Exercise aim :: Pick out and copy every line of the data below that contains the word "Open". Case matters.

Entries supplied ::
• • • •

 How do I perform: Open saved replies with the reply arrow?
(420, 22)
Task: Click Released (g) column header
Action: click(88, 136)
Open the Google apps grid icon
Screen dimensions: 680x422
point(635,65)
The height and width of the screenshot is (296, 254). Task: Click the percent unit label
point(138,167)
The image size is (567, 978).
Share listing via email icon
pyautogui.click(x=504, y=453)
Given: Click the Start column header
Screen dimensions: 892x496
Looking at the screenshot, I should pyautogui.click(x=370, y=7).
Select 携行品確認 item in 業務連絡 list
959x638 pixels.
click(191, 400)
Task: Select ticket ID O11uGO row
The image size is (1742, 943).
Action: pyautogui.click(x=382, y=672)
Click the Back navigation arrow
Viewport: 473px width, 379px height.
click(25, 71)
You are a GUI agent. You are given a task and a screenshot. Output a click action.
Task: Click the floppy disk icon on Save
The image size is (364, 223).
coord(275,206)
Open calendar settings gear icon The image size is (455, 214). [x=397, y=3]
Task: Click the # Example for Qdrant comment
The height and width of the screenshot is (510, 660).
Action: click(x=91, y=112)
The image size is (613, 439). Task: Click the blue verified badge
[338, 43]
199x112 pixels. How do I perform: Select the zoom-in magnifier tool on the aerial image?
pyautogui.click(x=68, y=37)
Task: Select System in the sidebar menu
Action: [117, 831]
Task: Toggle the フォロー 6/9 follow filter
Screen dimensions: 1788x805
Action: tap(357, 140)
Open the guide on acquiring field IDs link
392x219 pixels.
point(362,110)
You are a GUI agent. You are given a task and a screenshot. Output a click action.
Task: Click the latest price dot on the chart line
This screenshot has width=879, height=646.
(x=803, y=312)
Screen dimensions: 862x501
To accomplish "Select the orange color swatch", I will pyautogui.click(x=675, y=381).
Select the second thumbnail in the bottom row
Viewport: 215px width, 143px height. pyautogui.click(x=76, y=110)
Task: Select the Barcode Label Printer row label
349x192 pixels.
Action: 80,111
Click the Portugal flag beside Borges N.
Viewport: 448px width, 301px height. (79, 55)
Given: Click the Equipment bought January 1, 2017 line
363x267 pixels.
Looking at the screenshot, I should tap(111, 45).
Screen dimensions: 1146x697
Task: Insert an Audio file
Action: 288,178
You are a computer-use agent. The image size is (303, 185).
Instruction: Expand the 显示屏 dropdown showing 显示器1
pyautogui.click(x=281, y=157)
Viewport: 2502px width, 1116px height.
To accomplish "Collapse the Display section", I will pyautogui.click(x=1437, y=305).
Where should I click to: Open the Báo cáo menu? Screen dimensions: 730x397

• • • •

Answer to the exercise ::
 How do I perform: Open saved replies with the reply arrow?
Open the Google apps grid icon
Open calendar settings gear icon The image size is (455, 214). [x=397, y=3]
Open the guide on acquiring field IDs link
Where should I click to: Open the Báo cáo menu? Screen dimensions: 730x397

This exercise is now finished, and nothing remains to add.